By Deborah Houston  |  The president gave his final State of the Union address. I’d no intention of watching. Presidents always say how they did a bang-up job the previous year and the State of our Union remains strong. Ditto Obama. I almost clicked over to an old 60s sitcom, but Speaker of the House Paul Ryan caught my eye. Shifting in his seat behind Obama, Ryan’s adroit facial expressions entertained me. Raised eyebrows and a slight smirk demonstrated he wasn’t grooving to the president’s words.

00_icon_houstonThen surprise! South Carolina Governor Nikki Haley began the Republican post-state response. She had me at hello, stating with candor, “Much like America as a whole, ours is a state with a rich and complicated history.” Darn right, Governor. The first shot fired in the Civil War came from your shore. A Georgian myself, I commiserated with her characterization of a southern state.

Logical words, phrased with elegance and warmth followed. I loved when she said, “During anxious times, it can be tempting to follow the siren call of the angriest voices. We must resist that temptation.”

I agreed wholeheartedly. After a year of mass shootings, terrorist attacks, and bitter racial tensions, the nation needs to pull together.

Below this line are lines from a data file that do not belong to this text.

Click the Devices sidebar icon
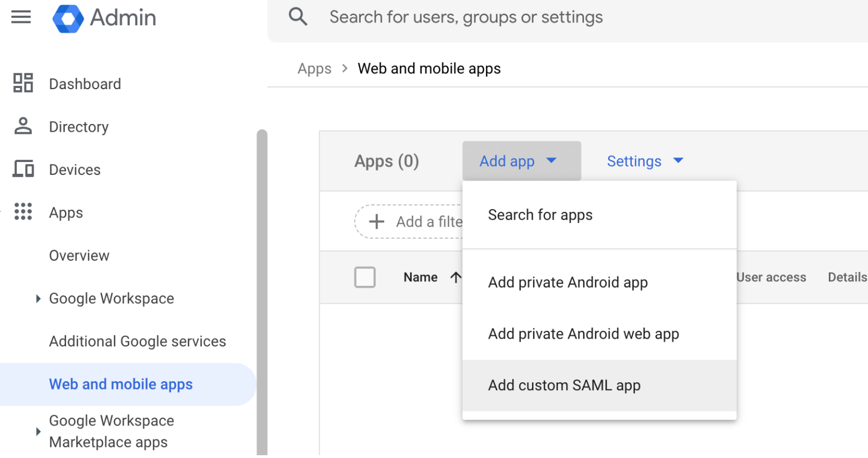This screenshot has height=458, width=868. [22, 169]
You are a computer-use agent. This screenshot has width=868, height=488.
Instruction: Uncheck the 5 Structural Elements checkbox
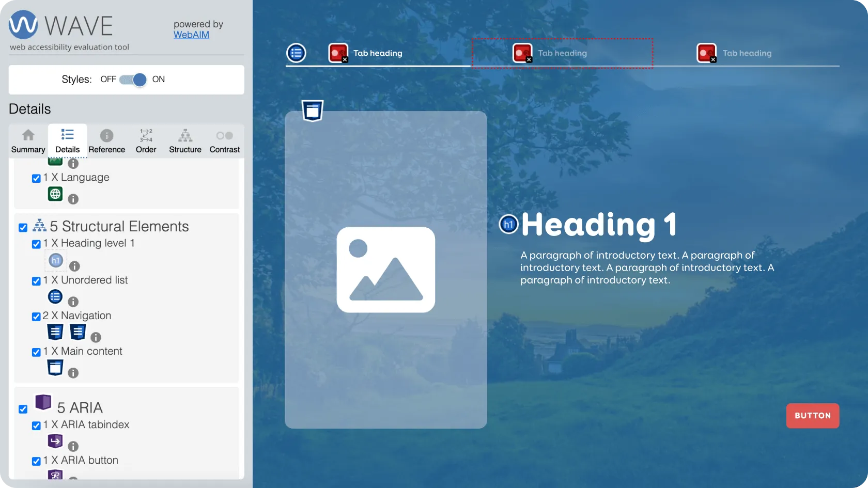(23, 228)
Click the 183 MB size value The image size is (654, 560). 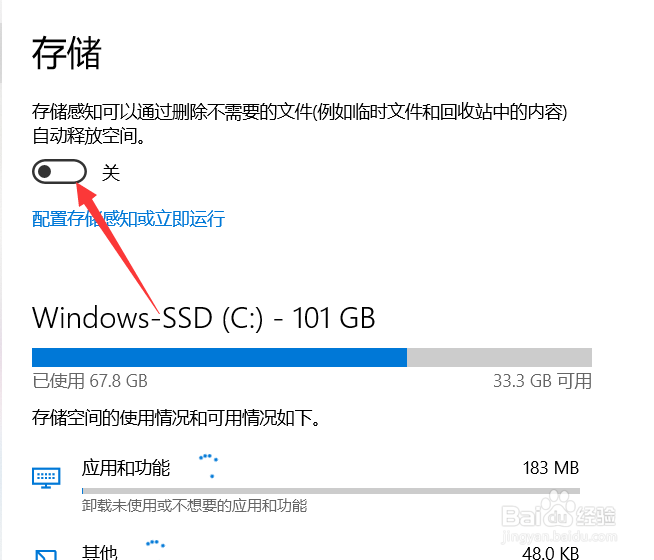pos(551,468)

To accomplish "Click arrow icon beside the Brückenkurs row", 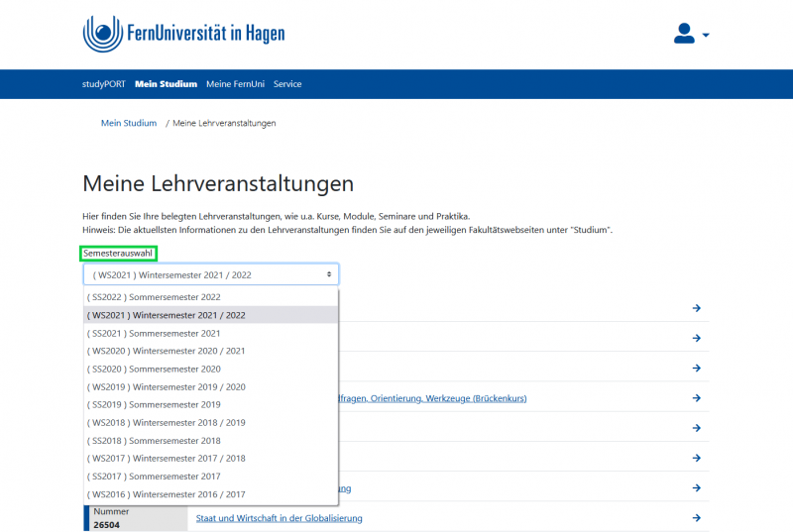I will click(x=697, y=399).
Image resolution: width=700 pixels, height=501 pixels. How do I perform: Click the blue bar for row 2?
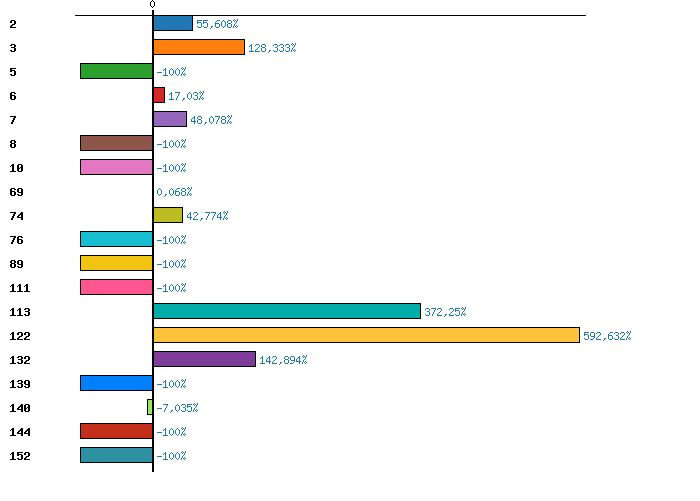(x=172, y=23)
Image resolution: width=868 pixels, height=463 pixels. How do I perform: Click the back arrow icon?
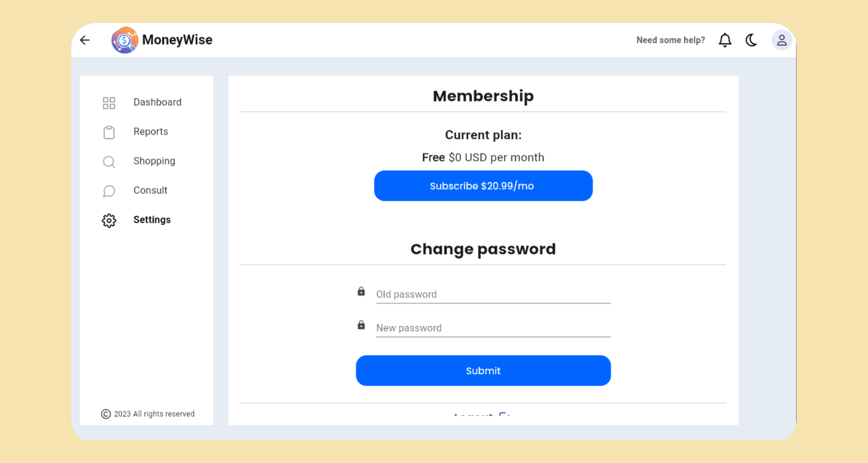click(85, 40)
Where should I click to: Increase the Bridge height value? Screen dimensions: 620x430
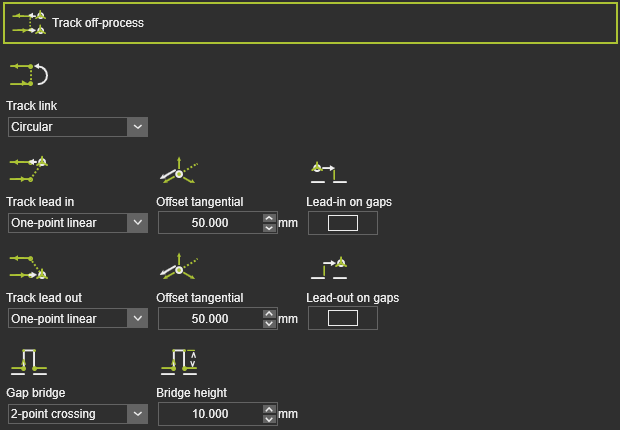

The next day, much to my consternation, angry voices on the right were even angrier – with Haley. How dare she target Donald Trump! “It’s the first time in my life,” Rush Limbaugh said, “I can remember the response to the State of the Union not going after the president but rather going off the front runner of, in this case, her own party.”

At first I thought Rush was wrong. We conservatives have the thinnest of skins sometimes, believing every arrow is aimed at us.

Then Haley confessed. Yes, the barbs were aimed at Trump, she said. What had seemed like a classy speech at first had been nothing more than a cheap shot, the more I thought about it.

Which forces the question: When will the Republican establishment ever challenge the Democratic Party? The fact they’d rather not, gives me a familiar sinking feeling from campaigns past. The RNC will lose the 2016 election as surely as it did the 2008 and 2012.